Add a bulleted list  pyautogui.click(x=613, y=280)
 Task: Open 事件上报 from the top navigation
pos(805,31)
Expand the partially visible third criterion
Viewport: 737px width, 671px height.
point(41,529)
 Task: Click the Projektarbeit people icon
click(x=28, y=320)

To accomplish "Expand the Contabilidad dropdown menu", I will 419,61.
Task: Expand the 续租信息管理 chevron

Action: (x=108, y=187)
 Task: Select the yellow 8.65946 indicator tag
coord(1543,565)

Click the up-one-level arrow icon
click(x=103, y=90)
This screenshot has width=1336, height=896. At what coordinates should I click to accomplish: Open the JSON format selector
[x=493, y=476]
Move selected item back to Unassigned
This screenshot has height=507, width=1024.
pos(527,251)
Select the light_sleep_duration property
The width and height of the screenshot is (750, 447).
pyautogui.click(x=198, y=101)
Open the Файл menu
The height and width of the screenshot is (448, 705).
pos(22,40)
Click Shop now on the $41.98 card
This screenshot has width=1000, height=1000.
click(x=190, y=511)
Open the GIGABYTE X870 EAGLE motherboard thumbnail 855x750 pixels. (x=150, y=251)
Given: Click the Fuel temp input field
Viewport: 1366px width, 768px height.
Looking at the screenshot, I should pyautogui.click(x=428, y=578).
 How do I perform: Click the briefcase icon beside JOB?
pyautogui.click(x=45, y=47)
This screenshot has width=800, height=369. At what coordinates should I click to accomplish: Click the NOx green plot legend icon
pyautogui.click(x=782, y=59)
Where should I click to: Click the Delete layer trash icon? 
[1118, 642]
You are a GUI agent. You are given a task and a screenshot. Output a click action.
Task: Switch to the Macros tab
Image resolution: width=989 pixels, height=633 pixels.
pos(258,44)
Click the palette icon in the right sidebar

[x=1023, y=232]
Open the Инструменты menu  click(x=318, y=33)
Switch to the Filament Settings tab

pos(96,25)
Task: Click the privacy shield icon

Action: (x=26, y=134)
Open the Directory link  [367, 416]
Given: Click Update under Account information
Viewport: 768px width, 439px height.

Task brief: Word for word, restate the line with "Open the Directory" and all remaining lines of the material, stopping only at the final line.

Answer space:
Open the Directory link  [367, 416]
Given: Click Update under Account information
Viewport: 768px width, 439px height.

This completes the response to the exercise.